The auto-consolidation of lost and inactive accounts was meant to start in January 2014. Following extensive discussions with the super industry, the government had announced in 2011 that members would have a streamlined process for consolidating accounts and avoiding paying unnecessary fees, including insurance premiums, on multiple accounts. Any accounts with less than $1000 were to be automatically consolidated into the current active account, unless the member opted out; however, the government stopped this plan before it even started.
Instead, it increased the number of lost accounts transferred to the Australian Taxation Office, where the savings in these accounts are counted as consolidated revenue until claimed. The Productivity Commission’s draft recommendations ignore these stalled reform mechanisms, and instead propose dismantling the system as we know it.
The report fails to put into context the success of the Australian superannuation system and the fact that, by world standards, we are starting from a very high base. The problems the commission identified are real but can be resolved without a sledge hammer.
The Productivity Commission also ignores Choice superannuation products, where the bulk of assets in pooled funds lie, and where underperformance is even more systemic. This is despite the commission finding that not-for-profit super funds systematically outperform for-profit super funds and feature overwhelmingly in the top-rated MySuper products, with default super posting (on average) investment returns almost 2 per cent a year higher than in Choice super.

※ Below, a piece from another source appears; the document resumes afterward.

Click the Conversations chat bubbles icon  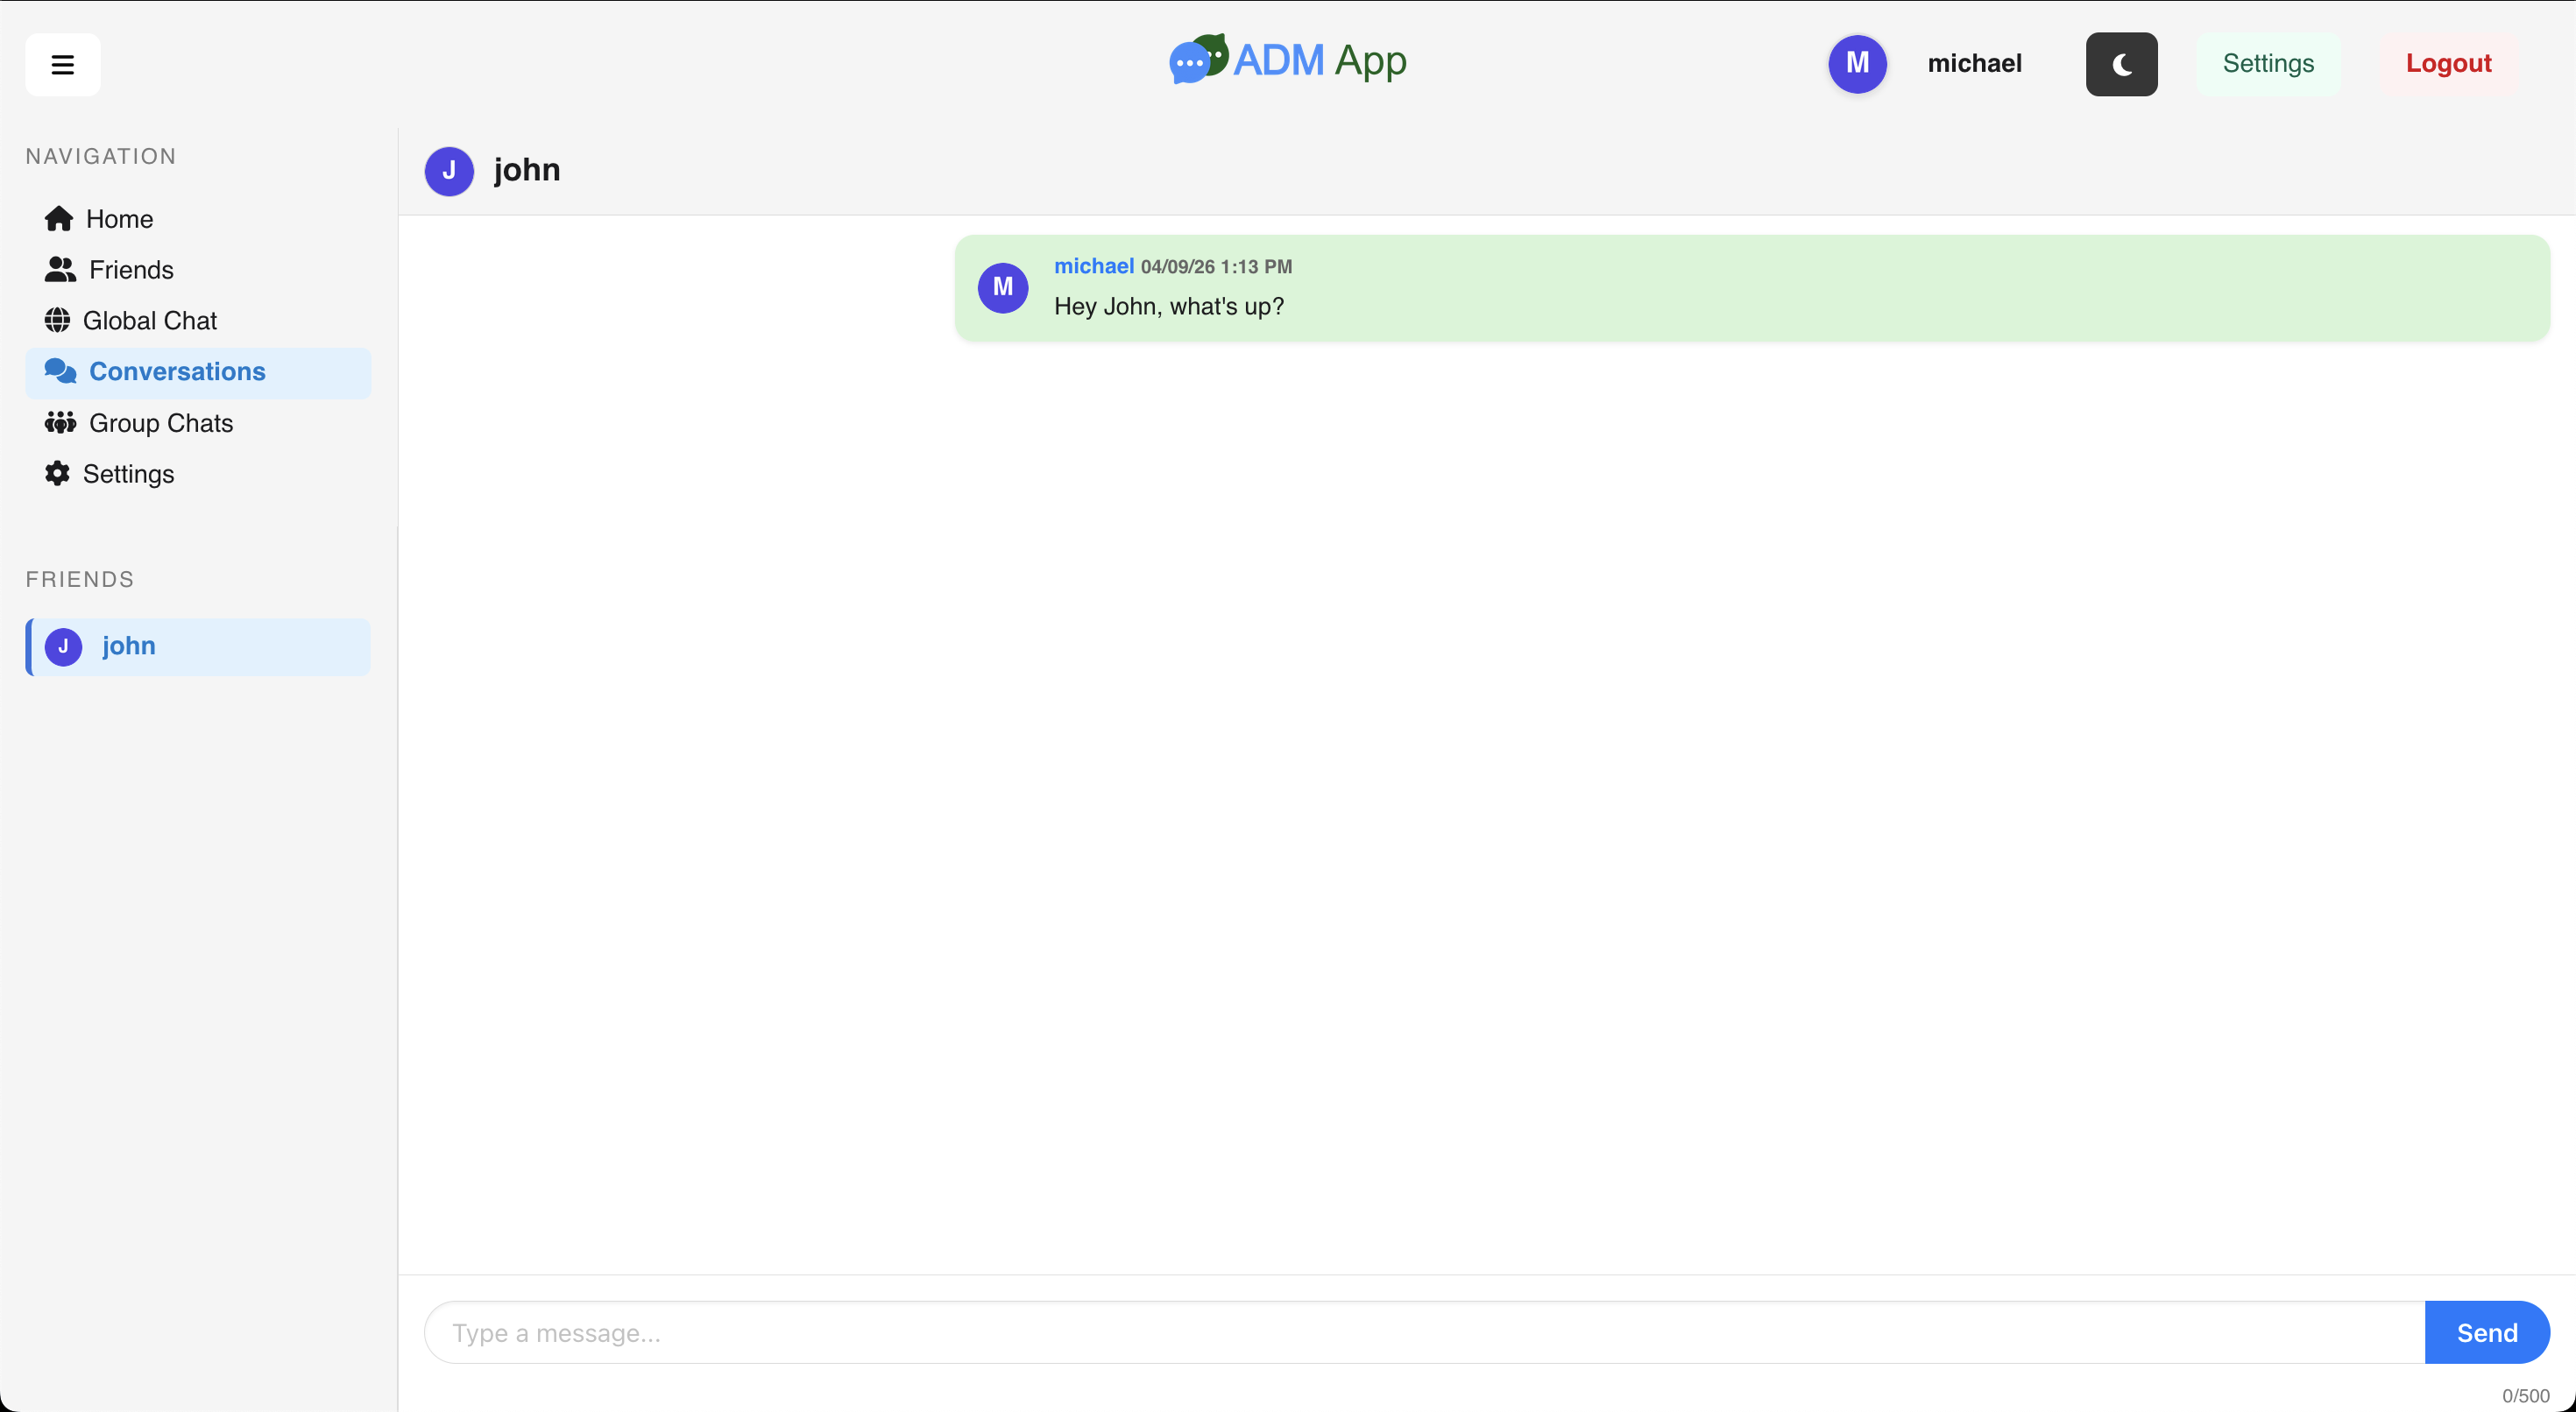point(60,371)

In spite of this, the commission hasn’t made any draft recommendations that are directly about investment performance. There’s a weak recommendation that people being gouged by now-illegal, but sometimes grandfathered, trailing commissions should be told about them. A recommendation to ban all trailing commissions must surely be in order.
We do need to do more – much more – to ensure that we have the community’s trust but it’s a bit rich for the financial services minister to be scolding the super industry about these issues when the government should have worked with us to address these problems. Many of them could have been largely fixed years ago.
David Haynes is executive manager, policy and research at the Australian Institute of Superannuation Trustees.